- **Task instructions**:
**1)** Decide whether each statement agrees with the Terragrunt page below. Answer yes or no and quote the exact words that settle it. (a) Terragrunt is a heavy replacement for Terraform. (b) The CloudFormation template creates an S3 bucket with versioning and encryption. (c) Deploying the CloudFormation stack is one of several manual steps in the setup.
**2)** Reproduce the part of the Terragrunt page below, starting at "This is how" and ending at "manages your infrastructure.".

- **Page**:
################
Introduction
Terraform gets messy fast. A single main.tf works fine for a few resources. The moment you have multiple components that depend on each other, multiple environments, and a team sharing state, things start to break down.
Terragrunt is a thin wrapper around Terraform that solves three specific problems: keeping your configuration DRY, managing remote state without repeating backend blocks everywhere, and wiring up dependencies between components so they share outputs cleanly.
This is how I structure it on real projects.
Bootstrapping with CloudFormation
Before Terragrunt can manage state, you need somewhere to put that state. This is the chicken-and-egg problem: you need infrastructure to run Terraform, but Terraform manages your infrastructure.
I solve this with a CloudFormation template. CloudFormation is the right tool here because it is AWS-native, requires no local state, and can be deployed with a single CLI command before anything else exists. The template creates three things:
- An S3 bucket for Terraform state, with versioning, encryption, and public access blocked
- A GitHub Actions OIDC provider so your pipeline can authenticate to AWS without storing any credentials
- An IAM role that GitHub Actions assumes via that OIDC provider, with the permissions needed to run Terragrunt
aws cloudformation deploy \
--template-file bootstrap/bootstrap.yml \
--stack-name k8s-gitops-bootstrap \
--capabilities CAPABILITY_NAMED_IAM \
--parameter-overrides \
ProjectName=k8s-gitops \
GitHubOrg=ajaydhungel7 \
GitHubRepo=k8s-gitops \
GitHubBranch=main
That is the only manual step in the entire setup. After this runs, the stack outputs the S3 bucket name and the IAM role ARN. Everything else is automated.
################
- **Information supplied**:
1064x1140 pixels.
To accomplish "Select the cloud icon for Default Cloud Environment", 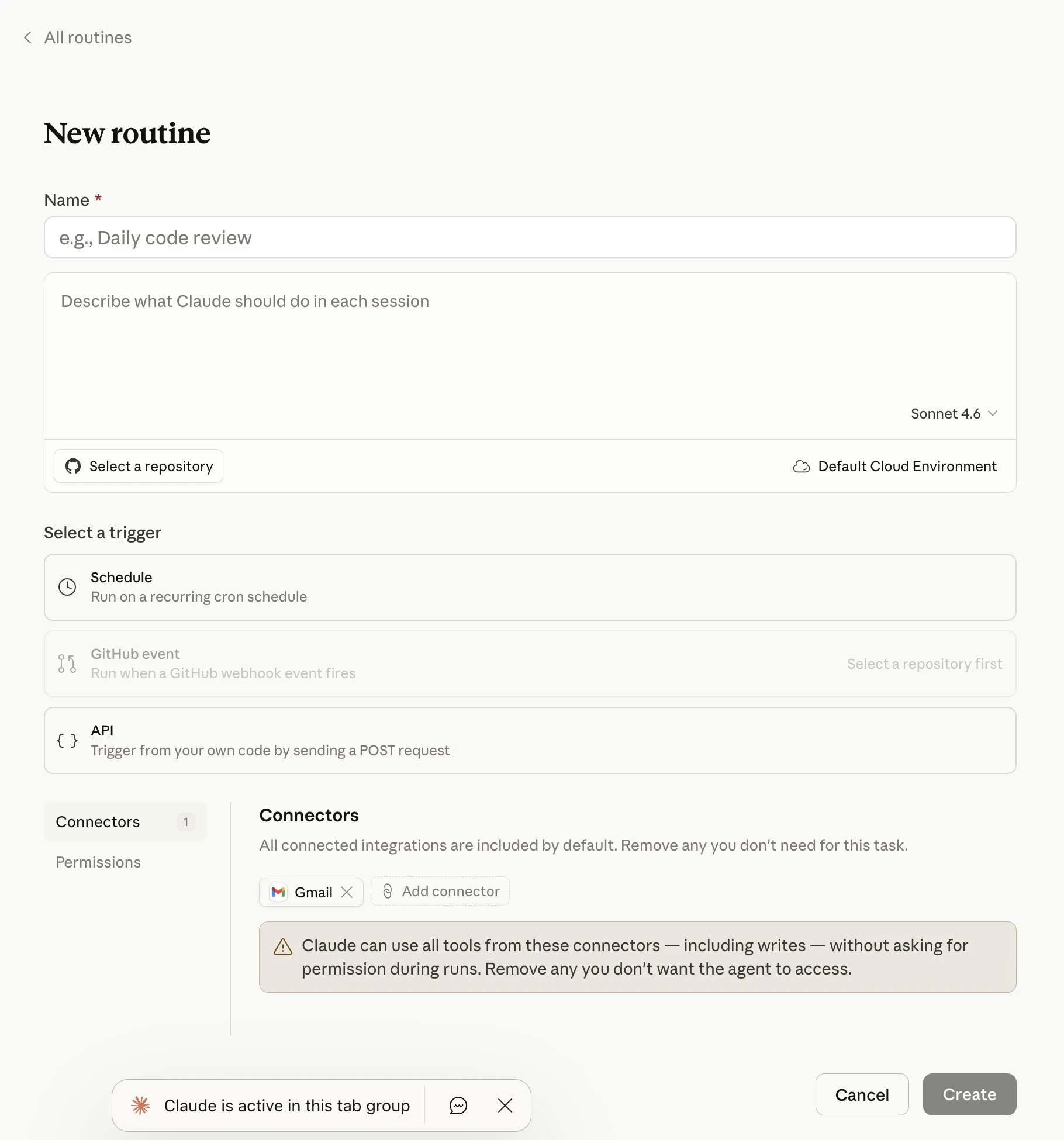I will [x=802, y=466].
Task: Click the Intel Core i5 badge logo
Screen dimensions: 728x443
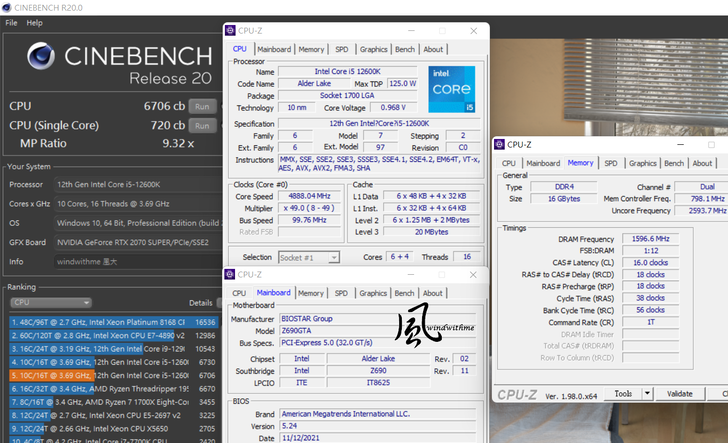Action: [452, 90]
################
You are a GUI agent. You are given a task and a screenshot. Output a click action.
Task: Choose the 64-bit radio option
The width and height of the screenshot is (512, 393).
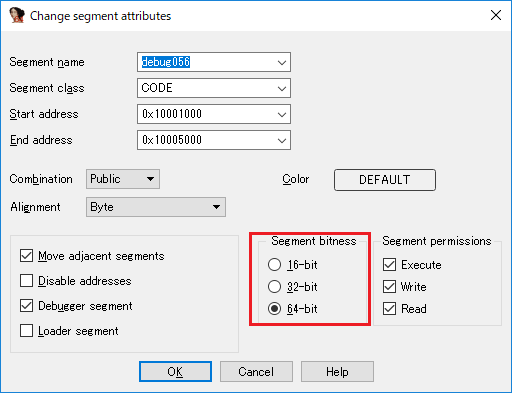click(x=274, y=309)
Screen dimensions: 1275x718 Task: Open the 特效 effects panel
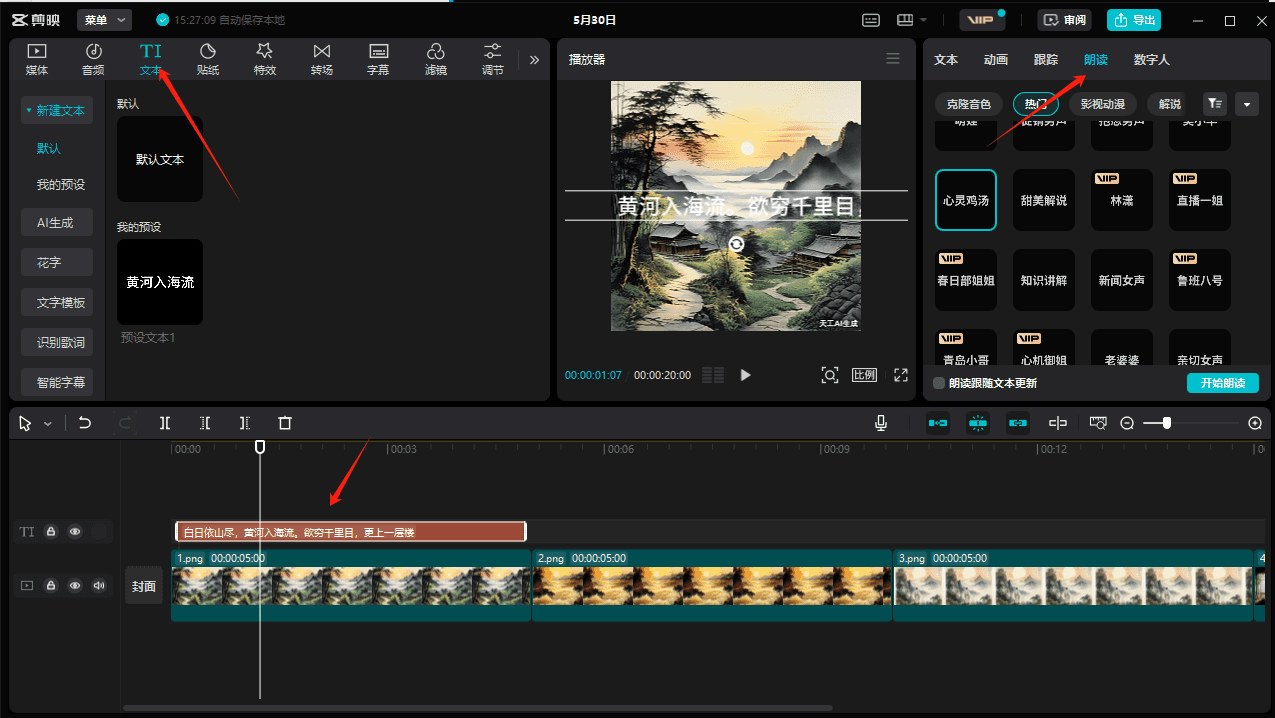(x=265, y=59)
################
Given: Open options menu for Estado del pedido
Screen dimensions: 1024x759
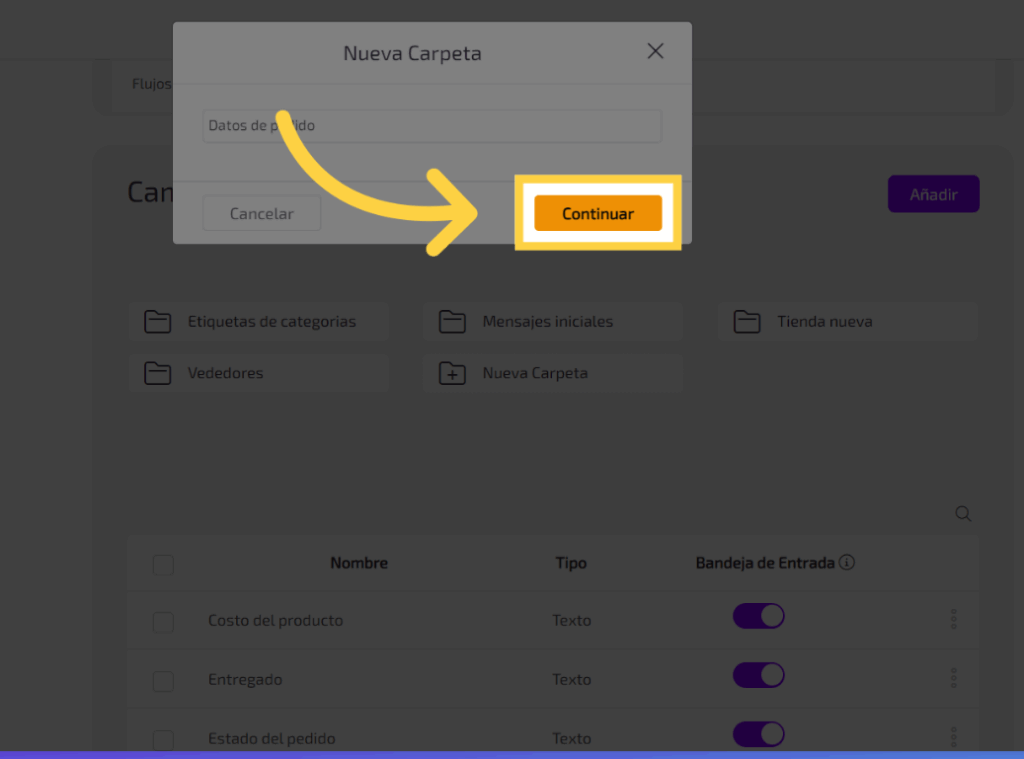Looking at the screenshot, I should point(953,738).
################
- **Results of the tasks**:
**1)**
(a) No: "Terragrunt is a thin wrapper around Terraform"
(b) Yes: "An S3 bucket for Terraform state, with versioning, encryption, and public access blocked"
(c) No: "That is the only manual step in the entire setup."

**2)**
This is how I structure it on real projects.
Bootstrapping with CloudFormation
Before Terragrunt can manage state, you need somewhere to put that state. This is the chicken-and-egg problem: you need infrastructure to run Terraform, but Terraform manages your infrastructure.